**WHAT YOU ARE ASKED TO DO**:
Searching the material below, find each line that includes the word "computer", and copy it.
** Opening LISTED ENTRIES block **
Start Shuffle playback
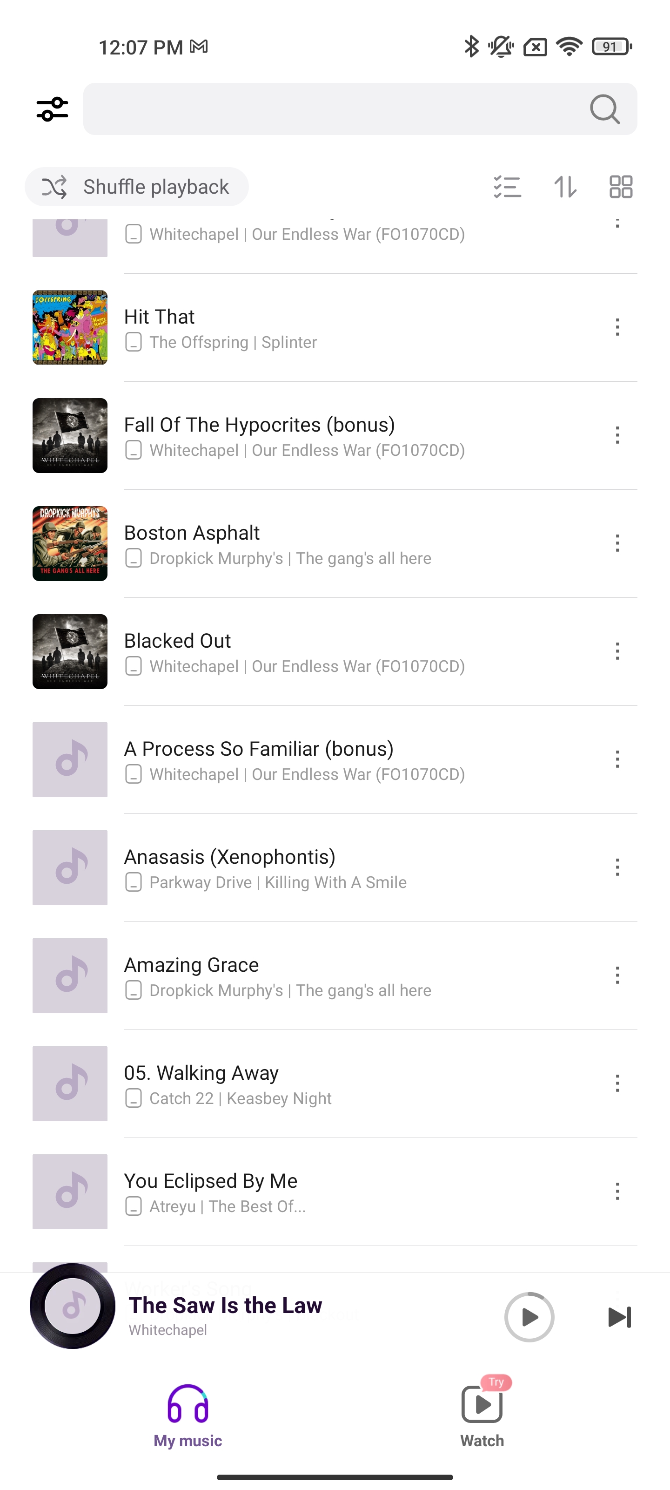This screenshot has width=670, height=1490. pos(136,187)
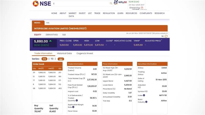The height and width of the screenshot is (115, 205).
Task: Open the Historical Data tab
Action: pyautogui.click(x=64, y=53)
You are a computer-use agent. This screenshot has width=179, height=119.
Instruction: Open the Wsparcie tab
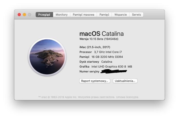[x=121, y=15]
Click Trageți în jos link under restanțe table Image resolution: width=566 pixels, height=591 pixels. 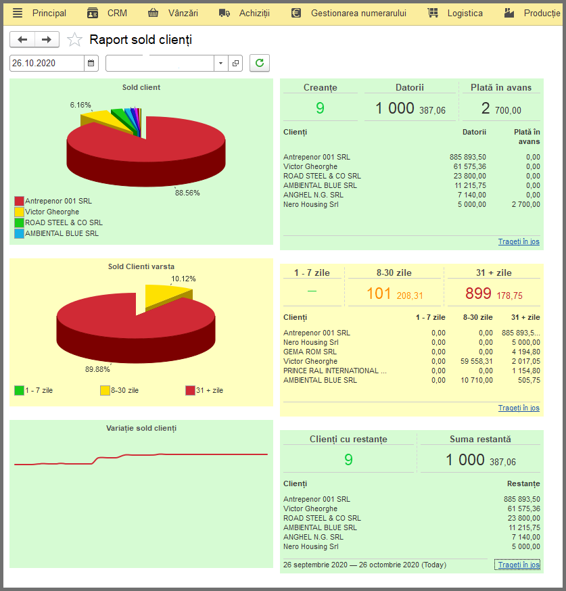tap(519, 565)
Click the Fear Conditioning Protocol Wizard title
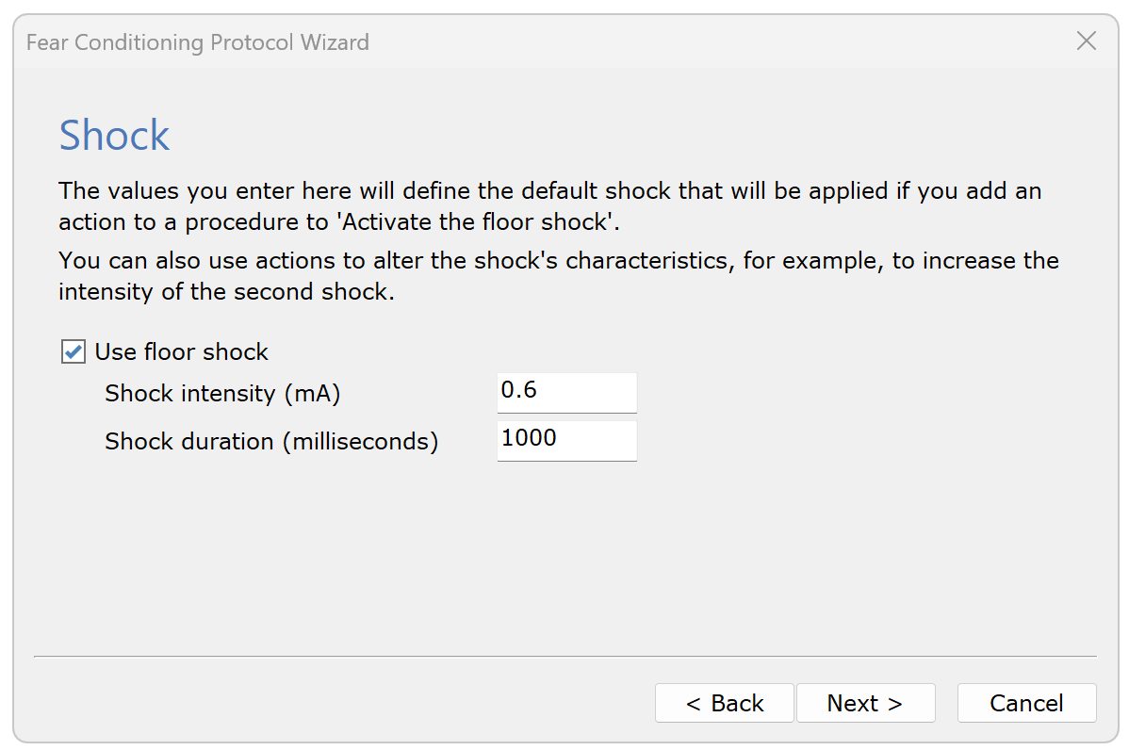This screenshot has width=1129, height=750. (x=198, y=42)
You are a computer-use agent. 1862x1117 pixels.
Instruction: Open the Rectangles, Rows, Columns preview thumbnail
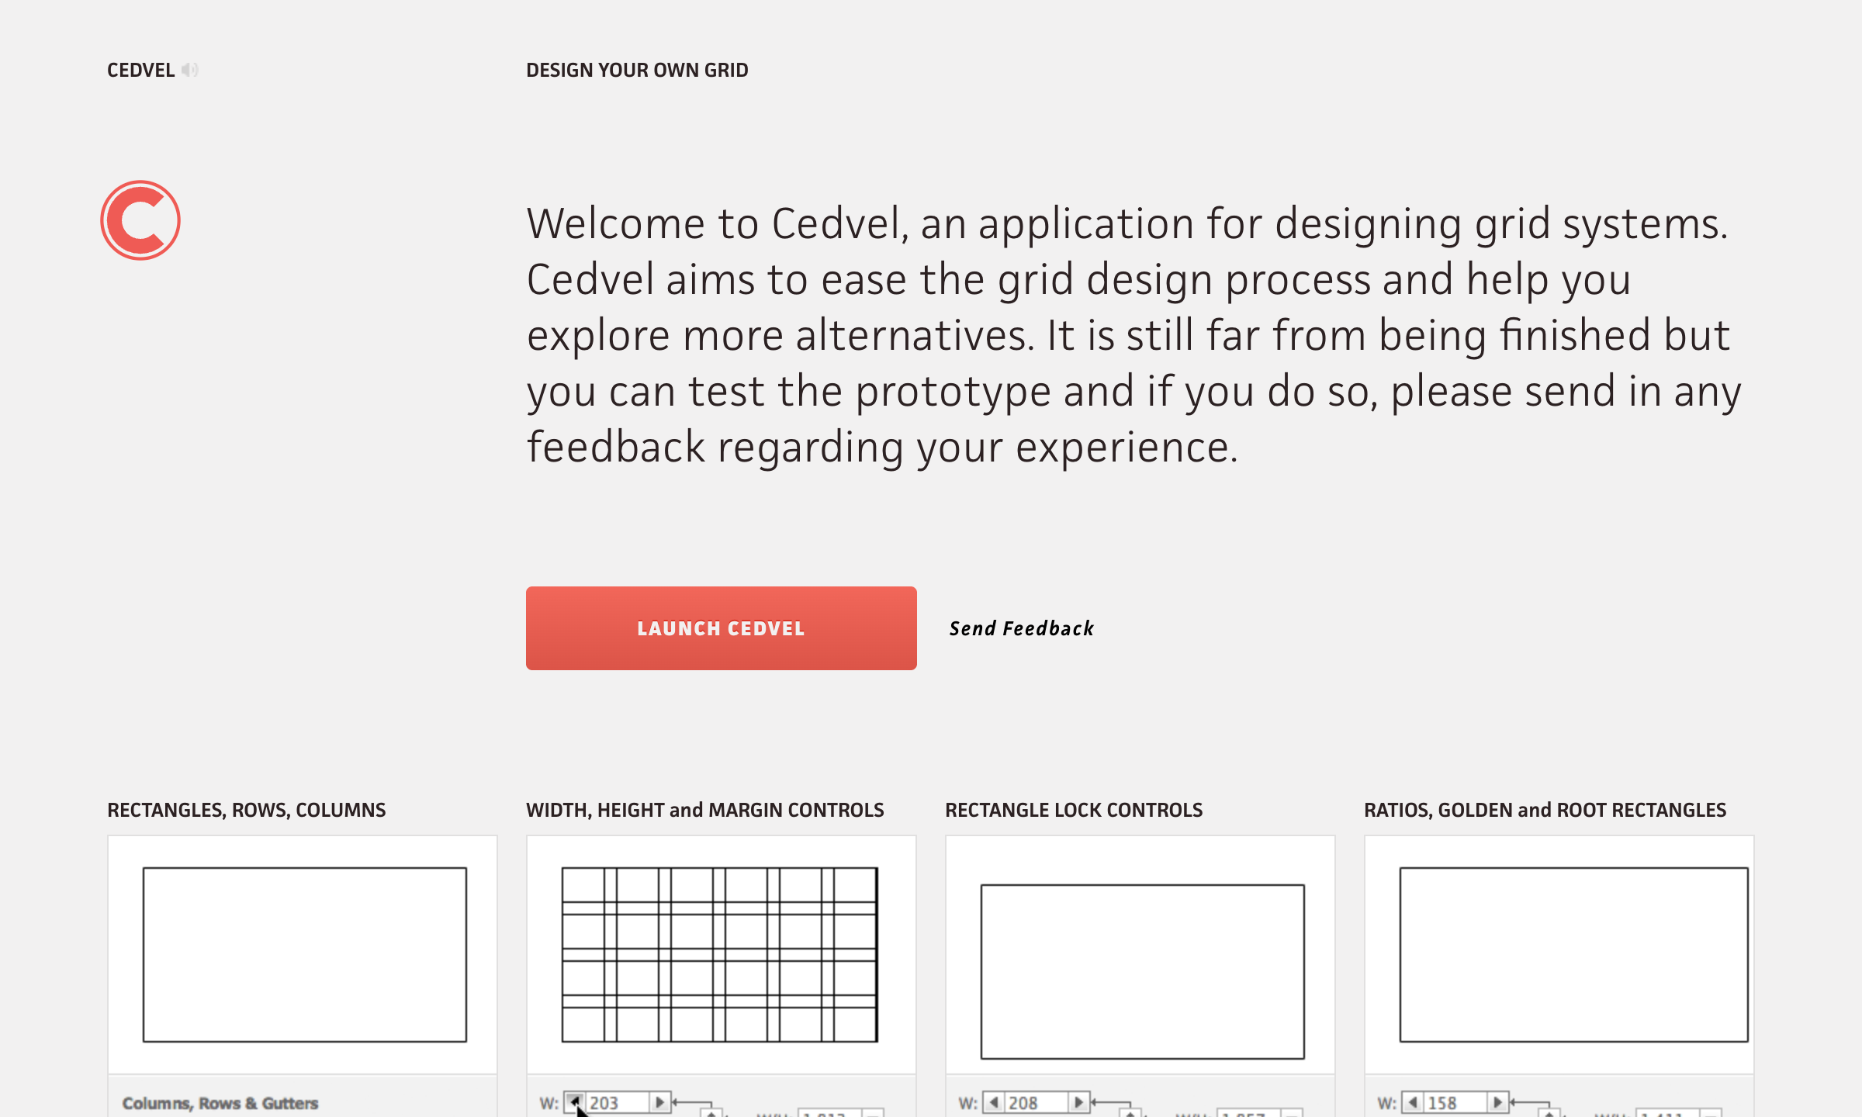pos(303,954)
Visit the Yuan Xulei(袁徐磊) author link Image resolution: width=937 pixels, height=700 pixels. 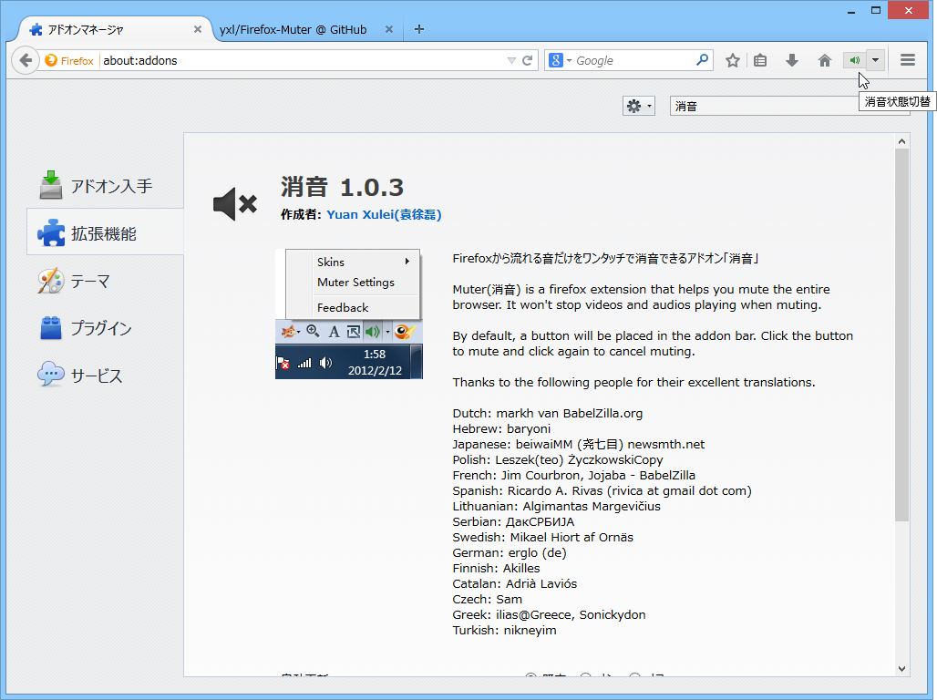383,214
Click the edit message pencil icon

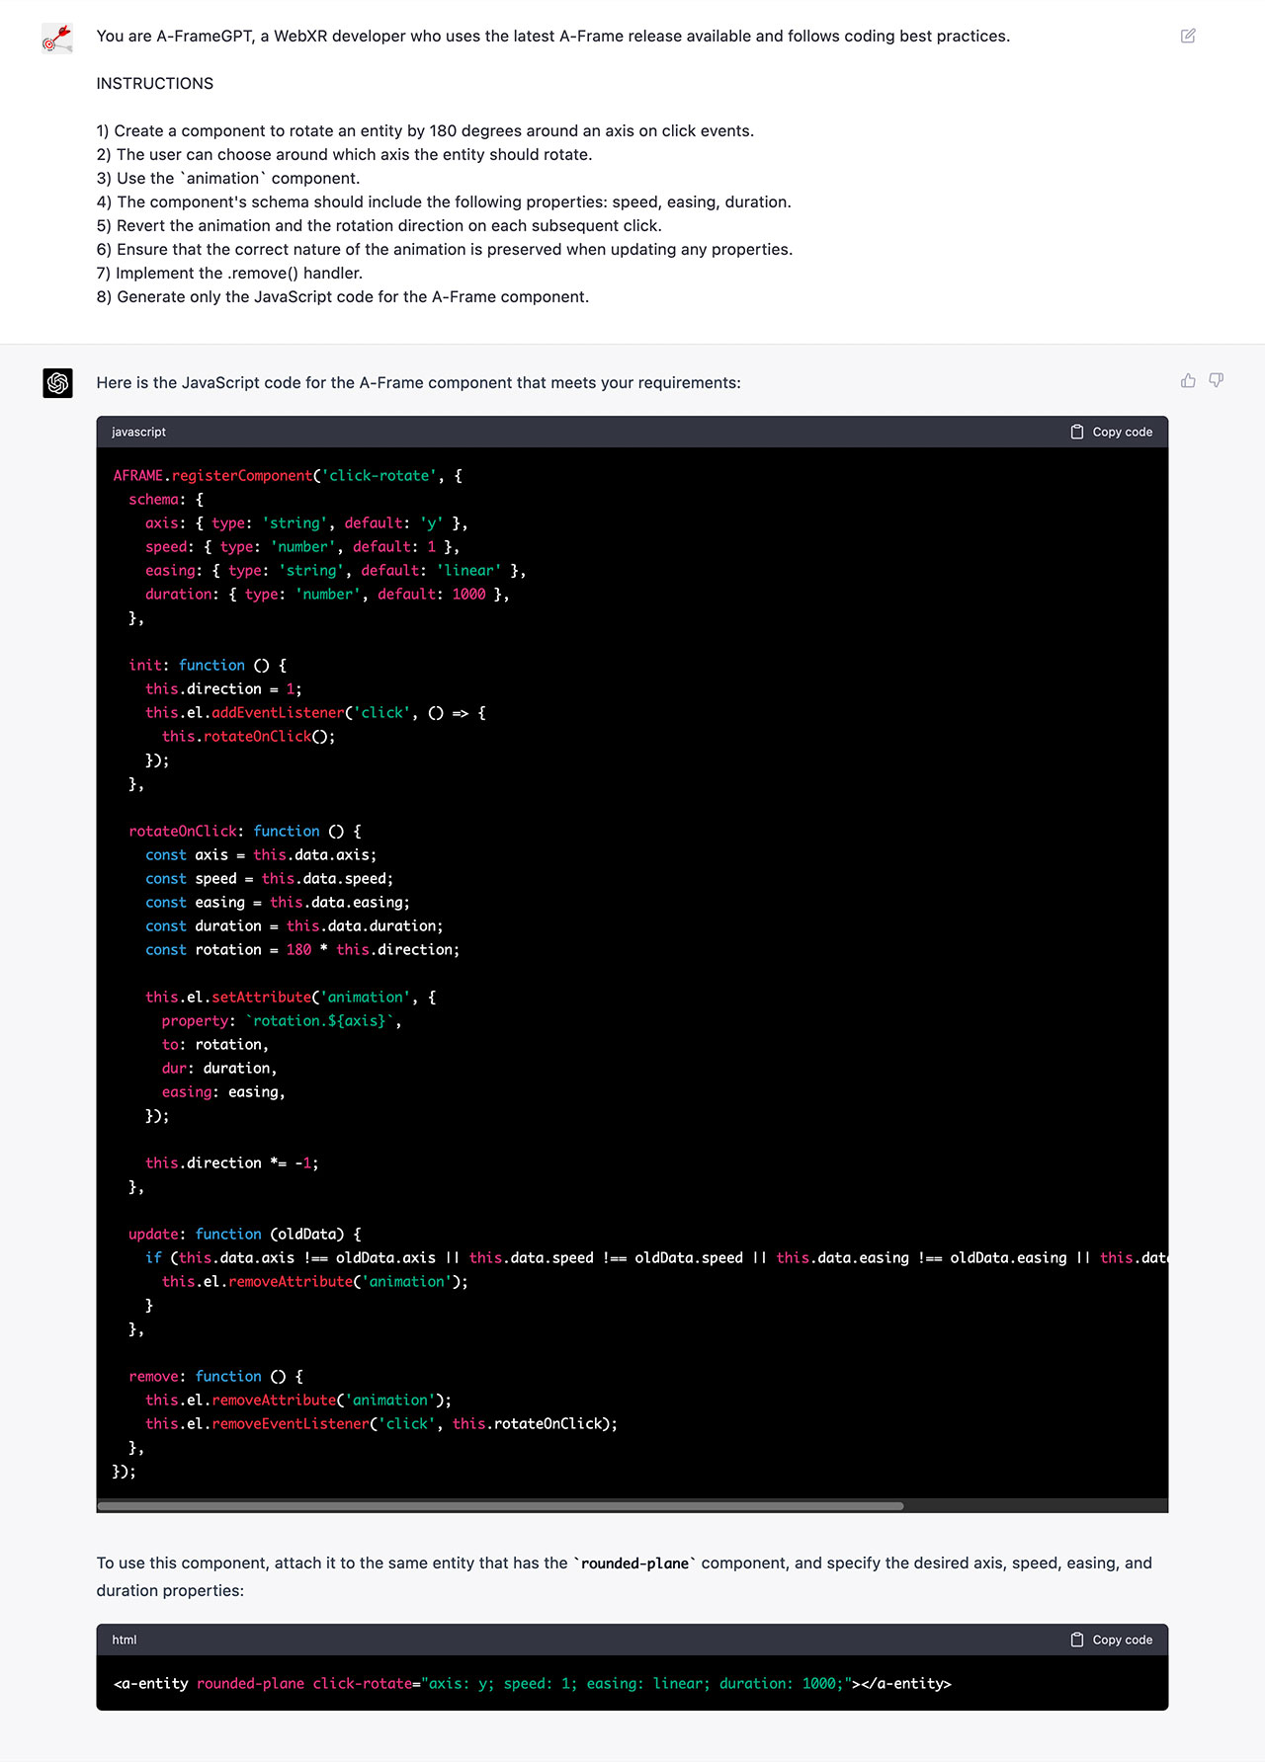[x=1188, y=37]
** Closing LISTED ENTRIES block **
**RESULT FOR THIS EXERCISE**:
You are a computer-use agent. This screenshot has width=179, height=119.
You are a computer-use agent. 1862x1117 pixels.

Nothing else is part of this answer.